In the Netherlands, the maximum level of EF for all ages combined was reached for males in 1983, whereas the maximum has not yet been reached by females in any of the age groups. For females, we therefore need to estimate the year and level of the maximum EF, as well as the trend up to and after this maximum. For males, it is necessary to estimate only the future decline.

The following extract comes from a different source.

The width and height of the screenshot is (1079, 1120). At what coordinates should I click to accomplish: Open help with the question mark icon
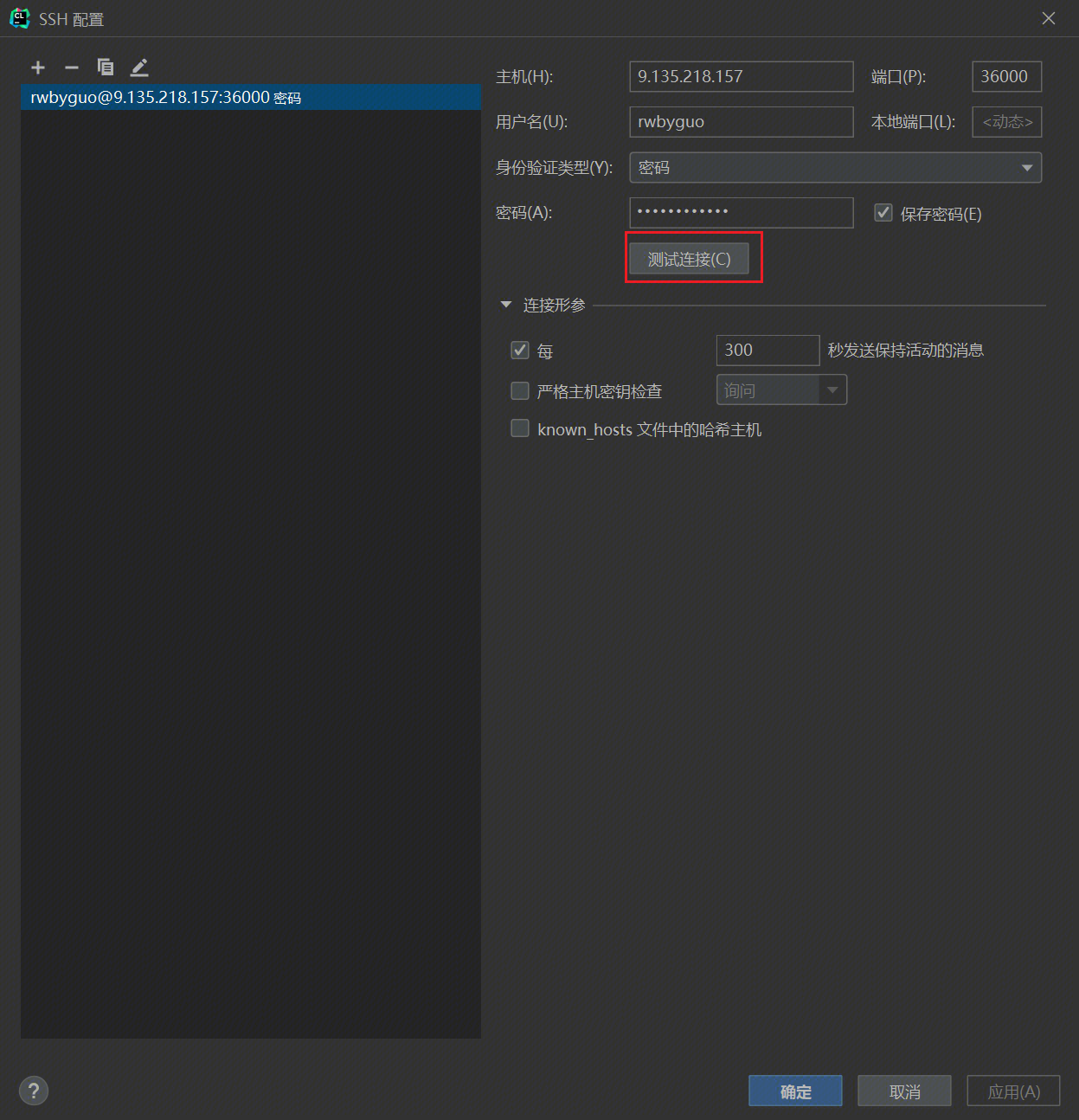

To estimate the year in which EF will reach its maximum among Dutch females, we applied an age-period-cohort Poisson regression model to lung cancer mortality data from 1950 to 2004 by five-year age groups and five-year periods. As an offset term, we used the log of the average population. By adding the average age of dying from lung cancer (68) to the cohort with the highest lung cancer mortality (1953), we obtained the year in which EF reaches its maximum for females: 2021. This year resembles adding a lag time of 35–41 years to the years 1980–1986, in which smoking prevalence reached its maximum level among Dutch females. The years in which EF will reach its maximum for females for the separate age groups were subsequently estimated by applying the difference in timing between males and females of the maximum EF for all ages combined (38) to the years in which the maximum EF was reached for males in the separate age groups. These years in which the EF reached its maximum for males were assessed by means of the smoothed trends, obtained by fitting fourth-degree polynomials.
For females, the trend in the age-specific EF up to the maximum was based on the age-specific growth rate observed over the past 10 years. A deceleration of the growth rate to 1 was applied.
The age-specific long-term decline after the maximum for both males and females was set equal to the trend in EF for all ages combined after the maximum for males (–1.5 %), which reflects the current trend in smoking prevalence for all ages combined (–1.7 % for males, and –1.3 % for females), as well as the similarity in the current decline in smoking prevalence in the Netherlands between both sexes and the different age groups.